Estou acordada, já. Muito acordada.

11 comentários:

Anónimo disse...

E que raio de maneira de acordar, minha querida! Ligo-te amanhã. Um grande grande beijo

MPR disse...

Retrato, infelizmente banal, da barbárie em que a noite se transforma regularmente, às mãos daqueles que estariam lá para a proteger. Quantos deles vão parar à cadeia?

Manel disse...

E depois falem-me dos cães...

João Barbosa disse...

bolas!

sara cacao disse...

Pôrra, arre!!!

K. disse...

O Horror chega e damos de caras com ele... nao deixo de pensar nisso e na fragilidade da nossa condiçao. Mas quando a estupidez e a imbecilidade do Homem se manifestam assim, entao é mesmo o fundo do poço...

As melhoras aos teus amigos, e que mal estejam recuperados façam com que quem agiu assim seja responsabilizado.

Manel disse...

Mas isto pôs-nos mesmo a pensar na condição humana, na ténue fronteira entre vida e morte, entre euforia e tragédia, entre gente e besta. E na violência que se alimenta de mais violência. Quanto às responsabilizações... está-se a trabalhar nisso. E talvez os animais ainda se surpreendam. Nos animais incluo os donos da discoteca.

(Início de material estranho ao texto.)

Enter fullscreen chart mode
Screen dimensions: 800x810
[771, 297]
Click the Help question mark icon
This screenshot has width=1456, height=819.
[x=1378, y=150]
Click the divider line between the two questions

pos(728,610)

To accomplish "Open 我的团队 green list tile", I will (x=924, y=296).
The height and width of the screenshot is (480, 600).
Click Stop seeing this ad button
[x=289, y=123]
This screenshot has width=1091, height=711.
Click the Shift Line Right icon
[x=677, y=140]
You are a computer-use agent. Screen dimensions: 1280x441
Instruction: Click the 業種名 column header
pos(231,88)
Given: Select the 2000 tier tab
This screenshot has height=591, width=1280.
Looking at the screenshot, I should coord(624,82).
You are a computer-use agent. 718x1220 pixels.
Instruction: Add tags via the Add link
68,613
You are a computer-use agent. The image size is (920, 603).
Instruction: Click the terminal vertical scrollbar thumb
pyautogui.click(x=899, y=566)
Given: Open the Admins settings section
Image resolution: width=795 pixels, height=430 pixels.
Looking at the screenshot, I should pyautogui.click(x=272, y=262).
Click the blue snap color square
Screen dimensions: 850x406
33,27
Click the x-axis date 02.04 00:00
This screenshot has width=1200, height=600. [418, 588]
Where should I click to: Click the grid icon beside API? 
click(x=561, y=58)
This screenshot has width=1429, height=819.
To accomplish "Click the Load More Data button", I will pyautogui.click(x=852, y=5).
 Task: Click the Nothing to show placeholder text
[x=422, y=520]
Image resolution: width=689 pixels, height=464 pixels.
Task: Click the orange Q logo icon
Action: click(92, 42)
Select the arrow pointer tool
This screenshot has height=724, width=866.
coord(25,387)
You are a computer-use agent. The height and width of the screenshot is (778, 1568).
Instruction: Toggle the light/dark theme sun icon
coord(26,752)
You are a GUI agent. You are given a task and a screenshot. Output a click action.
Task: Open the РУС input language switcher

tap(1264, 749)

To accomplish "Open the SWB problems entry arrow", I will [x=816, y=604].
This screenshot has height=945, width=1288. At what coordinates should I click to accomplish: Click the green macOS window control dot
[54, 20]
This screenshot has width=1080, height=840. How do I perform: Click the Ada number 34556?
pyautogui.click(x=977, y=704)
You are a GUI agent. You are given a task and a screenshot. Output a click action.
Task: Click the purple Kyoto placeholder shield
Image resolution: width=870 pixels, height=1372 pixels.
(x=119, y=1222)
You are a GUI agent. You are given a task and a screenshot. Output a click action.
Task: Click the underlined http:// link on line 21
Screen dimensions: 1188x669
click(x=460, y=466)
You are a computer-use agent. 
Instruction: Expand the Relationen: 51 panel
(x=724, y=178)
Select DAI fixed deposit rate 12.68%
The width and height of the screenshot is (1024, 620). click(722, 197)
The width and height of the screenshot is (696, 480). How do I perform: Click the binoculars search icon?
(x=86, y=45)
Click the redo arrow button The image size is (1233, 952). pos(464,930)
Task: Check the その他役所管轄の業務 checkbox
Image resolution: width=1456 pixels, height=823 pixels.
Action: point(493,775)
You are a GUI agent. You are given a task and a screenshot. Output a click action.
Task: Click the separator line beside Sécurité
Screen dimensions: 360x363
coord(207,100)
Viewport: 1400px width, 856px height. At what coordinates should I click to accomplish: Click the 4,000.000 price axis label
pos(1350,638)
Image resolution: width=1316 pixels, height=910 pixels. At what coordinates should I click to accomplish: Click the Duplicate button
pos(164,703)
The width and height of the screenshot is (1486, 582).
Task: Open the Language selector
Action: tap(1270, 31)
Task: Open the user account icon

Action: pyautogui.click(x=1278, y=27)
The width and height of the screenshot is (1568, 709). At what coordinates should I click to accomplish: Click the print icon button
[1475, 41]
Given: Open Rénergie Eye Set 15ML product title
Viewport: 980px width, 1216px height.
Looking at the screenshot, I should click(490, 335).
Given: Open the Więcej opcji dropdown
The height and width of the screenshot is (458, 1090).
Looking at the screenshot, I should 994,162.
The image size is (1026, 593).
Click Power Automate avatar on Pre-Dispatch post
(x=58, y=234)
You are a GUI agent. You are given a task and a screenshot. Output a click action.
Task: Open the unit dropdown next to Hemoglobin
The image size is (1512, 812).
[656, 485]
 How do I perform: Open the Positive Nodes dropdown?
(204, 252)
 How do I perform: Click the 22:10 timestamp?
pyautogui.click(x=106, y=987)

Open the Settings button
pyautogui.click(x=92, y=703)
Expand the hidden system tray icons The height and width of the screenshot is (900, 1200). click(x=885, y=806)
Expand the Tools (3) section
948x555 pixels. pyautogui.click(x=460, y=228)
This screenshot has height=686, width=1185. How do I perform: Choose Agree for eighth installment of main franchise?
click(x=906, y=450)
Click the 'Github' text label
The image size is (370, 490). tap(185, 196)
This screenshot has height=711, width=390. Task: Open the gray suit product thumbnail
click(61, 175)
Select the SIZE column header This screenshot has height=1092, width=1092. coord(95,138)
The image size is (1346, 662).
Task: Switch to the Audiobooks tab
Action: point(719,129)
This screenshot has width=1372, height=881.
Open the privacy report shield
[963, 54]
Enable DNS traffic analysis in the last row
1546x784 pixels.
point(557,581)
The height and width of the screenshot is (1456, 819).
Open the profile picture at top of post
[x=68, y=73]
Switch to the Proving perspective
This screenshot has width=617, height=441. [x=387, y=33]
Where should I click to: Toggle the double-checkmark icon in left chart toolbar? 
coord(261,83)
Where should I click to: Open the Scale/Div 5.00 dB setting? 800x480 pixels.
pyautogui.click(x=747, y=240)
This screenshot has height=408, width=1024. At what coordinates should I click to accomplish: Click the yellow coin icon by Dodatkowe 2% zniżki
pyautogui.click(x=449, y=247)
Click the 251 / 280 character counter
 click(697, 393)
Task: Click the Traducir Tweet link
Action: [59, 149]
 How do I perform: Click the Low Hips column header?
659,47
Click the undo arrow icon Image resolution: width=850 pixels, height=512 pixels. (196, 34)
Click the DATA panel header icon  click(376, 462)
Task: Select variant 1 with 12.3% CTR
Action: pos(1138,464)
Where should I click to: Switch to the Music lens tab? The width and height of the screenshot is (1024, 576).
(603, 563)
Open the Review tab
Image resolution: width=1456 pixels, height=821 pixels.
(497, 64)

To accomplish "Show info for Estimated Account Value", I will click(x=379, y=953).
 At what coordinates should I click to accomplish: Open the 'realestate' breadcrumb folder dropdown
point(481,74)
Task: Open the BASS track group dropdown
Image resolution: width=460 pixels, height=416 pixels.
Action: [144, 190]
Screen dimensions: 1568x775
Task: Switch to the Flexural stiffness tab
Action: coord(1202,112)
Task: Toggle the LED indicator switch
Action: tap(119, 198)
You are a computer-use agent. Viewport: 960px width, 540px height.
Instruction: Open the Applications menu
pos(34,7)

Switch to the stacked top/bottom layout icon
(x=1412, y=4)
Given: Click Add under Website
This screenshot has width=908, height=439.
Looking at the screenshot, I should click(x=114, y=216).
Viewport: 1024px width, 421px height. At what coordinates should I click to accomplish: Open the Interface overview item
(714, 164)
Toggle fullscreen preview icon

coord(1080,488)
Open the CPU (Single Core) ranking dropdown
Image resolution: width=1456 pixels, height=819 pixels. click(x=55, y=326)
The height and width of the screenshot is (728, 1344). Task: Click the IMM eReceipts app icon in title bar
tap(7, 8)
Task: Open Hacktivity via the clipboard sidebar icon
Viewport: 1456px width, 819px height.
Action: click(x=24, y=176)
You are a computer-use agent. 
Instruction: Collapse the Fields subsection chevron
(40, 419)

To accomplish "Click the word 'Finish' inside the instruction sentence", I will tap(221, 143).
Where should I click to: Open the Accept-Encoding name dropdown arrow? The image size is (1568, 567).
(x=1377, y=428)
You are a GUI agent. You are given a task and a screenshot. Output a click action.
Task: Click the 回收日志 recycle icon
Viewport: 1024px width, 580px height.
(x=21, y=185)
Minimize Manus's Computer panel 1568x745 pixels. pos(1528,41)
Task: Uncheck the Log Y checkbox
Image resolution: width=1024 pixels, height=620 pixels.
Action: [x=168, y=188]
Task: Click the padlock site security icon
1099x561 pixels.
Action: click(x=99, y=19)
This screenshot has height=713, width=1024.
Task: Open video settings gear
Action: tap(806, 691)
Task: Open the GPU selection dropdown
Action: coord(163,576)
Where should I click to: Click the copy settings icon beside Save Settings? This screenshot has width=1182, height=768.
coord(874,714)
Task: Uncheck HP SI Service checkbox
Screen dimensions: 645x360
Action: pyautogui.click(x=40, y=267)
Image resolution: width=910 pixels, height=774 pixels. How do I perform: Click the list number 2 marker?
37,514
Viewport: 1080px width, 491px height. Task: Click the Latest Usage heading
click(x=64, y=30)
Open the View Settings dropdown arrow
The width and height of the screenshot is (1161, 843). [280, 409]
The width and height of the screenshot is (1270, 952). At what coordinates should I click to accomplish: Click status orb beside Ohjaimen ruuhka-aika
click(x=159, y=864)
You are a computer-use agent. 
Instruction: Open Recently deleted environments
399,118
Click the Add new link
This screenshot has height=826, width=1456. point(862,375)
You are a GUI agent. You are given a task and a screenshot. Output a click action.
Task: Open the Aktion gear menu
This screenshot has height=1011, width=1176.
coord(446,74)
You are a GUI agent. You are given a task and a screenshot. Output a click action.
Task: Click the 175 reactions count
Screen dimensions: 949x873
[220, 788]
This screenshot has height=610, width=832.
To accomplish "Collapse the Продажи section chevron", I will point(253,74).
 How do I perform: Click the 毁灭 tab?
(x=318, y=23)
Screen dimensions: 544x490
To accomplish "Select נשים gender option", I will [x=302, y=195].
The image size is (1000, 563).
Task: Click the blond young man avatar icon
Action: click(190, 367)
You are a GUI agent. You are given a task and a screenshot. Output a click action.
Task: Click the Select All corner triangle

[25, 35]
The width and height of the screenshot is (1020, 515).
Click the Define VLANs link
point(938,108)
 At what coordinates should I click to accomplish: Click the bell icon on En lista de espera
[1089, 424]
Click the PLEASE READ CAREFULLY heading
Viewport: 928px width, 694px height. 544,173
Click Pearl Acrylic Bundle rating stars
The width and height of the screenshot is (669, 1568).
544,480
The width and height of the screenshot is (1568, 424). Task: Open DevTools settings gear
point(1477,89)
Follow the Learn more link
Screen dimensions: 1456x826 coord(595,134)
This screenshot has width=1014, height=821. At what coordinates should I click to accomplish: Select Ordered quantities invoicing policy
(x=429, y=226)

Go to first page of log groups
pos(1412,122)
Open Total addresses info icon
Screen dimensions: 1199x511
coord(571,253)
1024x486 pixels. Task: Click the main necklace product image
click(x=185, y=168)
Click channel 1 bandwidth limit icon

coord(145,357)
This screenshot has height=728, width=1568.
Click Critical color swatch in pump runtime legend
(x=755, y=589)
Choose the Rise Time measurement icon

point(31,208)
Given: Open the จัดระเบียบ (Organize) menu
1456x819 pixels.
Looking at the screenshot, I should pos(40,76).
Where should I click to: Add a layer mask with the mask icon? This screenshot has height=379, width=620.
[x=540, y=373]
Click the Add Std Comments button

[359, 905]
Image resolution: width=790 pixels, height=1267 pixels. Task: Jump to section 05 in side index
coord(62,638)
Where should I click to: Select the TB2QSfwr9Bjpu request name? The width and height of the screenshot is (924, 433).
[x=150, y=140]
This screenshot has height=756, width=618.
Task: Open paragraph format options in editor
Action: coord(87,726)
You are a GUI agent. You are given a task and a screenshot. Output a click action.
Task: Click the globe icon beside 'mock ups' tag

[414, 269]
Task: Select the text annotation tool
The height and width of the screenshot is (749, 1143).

Os meus amigos estão todos bem melhor, entre inchaços e rinoplastias, entre um certo humor que acabamos por encontrar como escape entre todos. Mas as imagens que temos na cabeça vão demorar a sair, sobretudo dos que estiveram envolvidos, que eu não fui mais que um bombeiro aflito. Não foi pior. Mas podia ter sido.

pedro efe disse...

é uma tristeza! :/

Rodrigues disse...

Nem sei o que dizer...
:/

Raquel Alão disse...

Estou como tu, adoro dançar mas detesto os lugares-comuns da noite e não suporto a perigosa fauna que a habita. Espero que os teus amigos já estejam melhor e a recuperar rapidamente e que não tenha havido lesões (pelo menos físicas) irremediáveis.

Agora, isso exigia a tomada de medidas legais... :-(

Anónimo disse...

Bolas... que horror!
Se precisarem de ajuda/conselhos para tratar dessas bestas, avisa.

Um beijinho.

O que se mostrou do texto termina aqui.